┌──
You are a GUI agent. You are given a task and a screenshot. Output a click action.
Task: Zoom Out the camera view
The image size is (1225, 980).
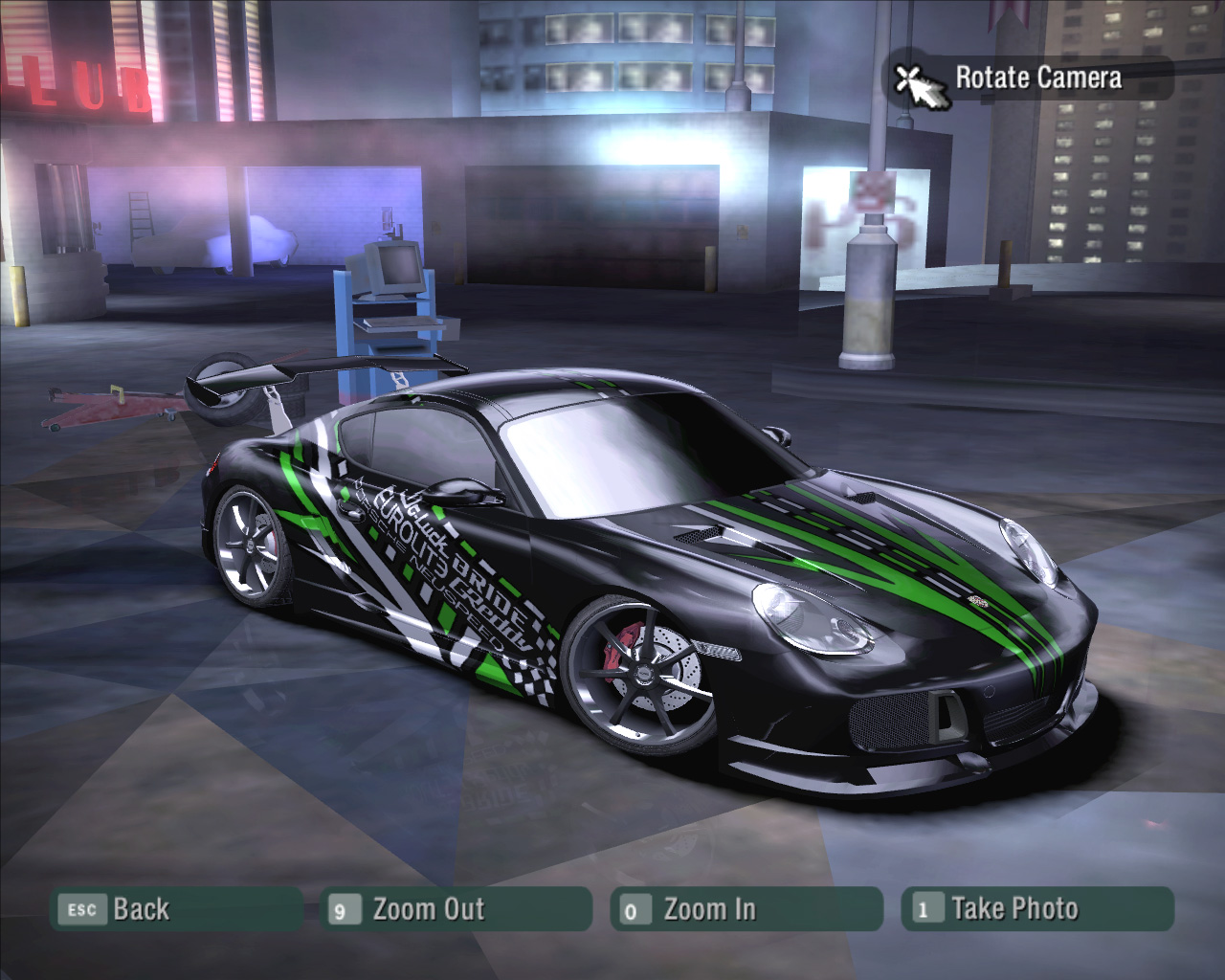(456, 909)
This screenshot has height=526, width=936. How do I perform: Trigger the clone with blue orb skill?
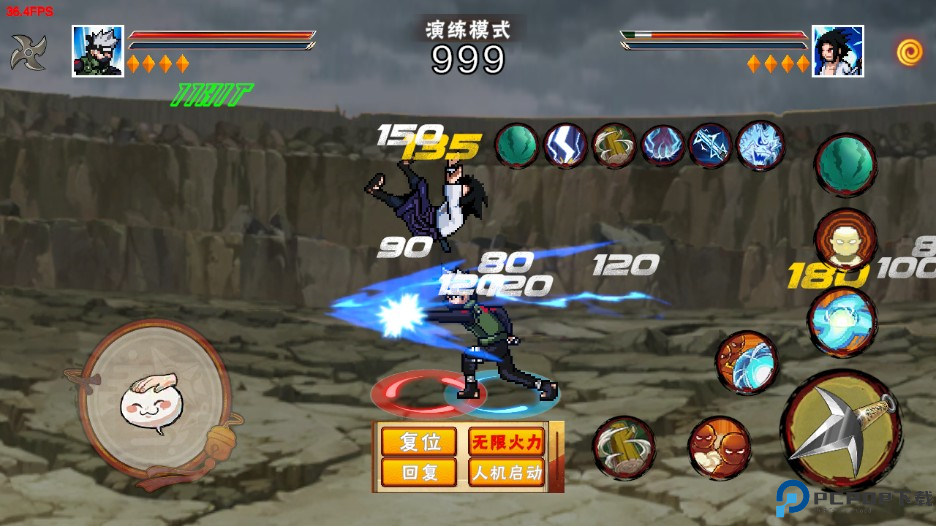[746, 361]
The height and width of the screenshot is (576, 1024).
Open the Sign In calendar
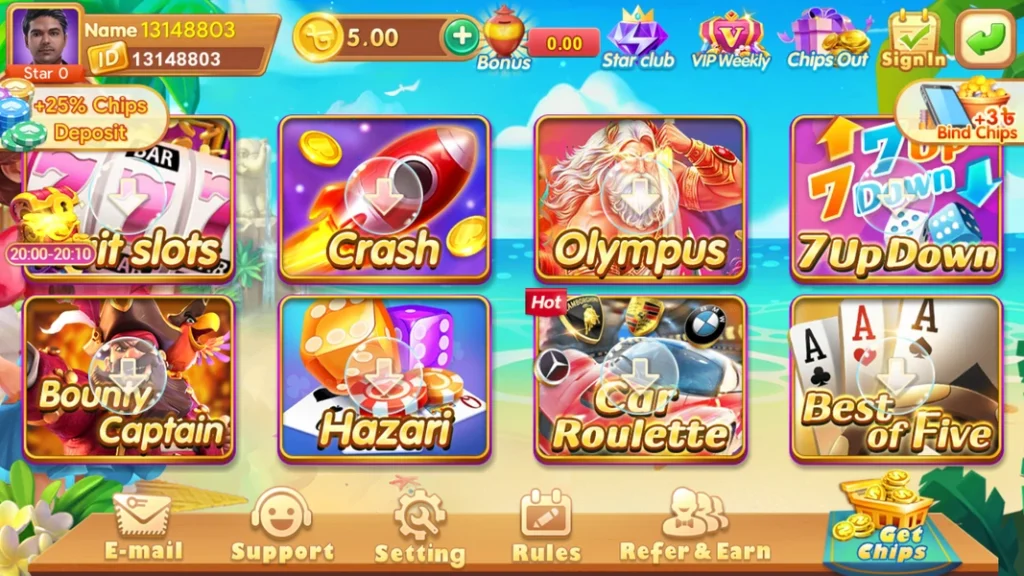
└──
Reproduce verbatim every line of text in the items above, omitting the pictures.

OUTPUT FOR THIS TASK>
You are a GUI agent. You are given a task and a screenshot. Output a click action.
Task: Zoom Out the camera view
The image size is (1225, 980).
(456, 909)
This screenshot has height=526, width=936. How do I perform: Trigger the clone with blue orb skill?
[746, 361]
The height and width of the screenshot is (576, 1024).
Open the Sign In calendar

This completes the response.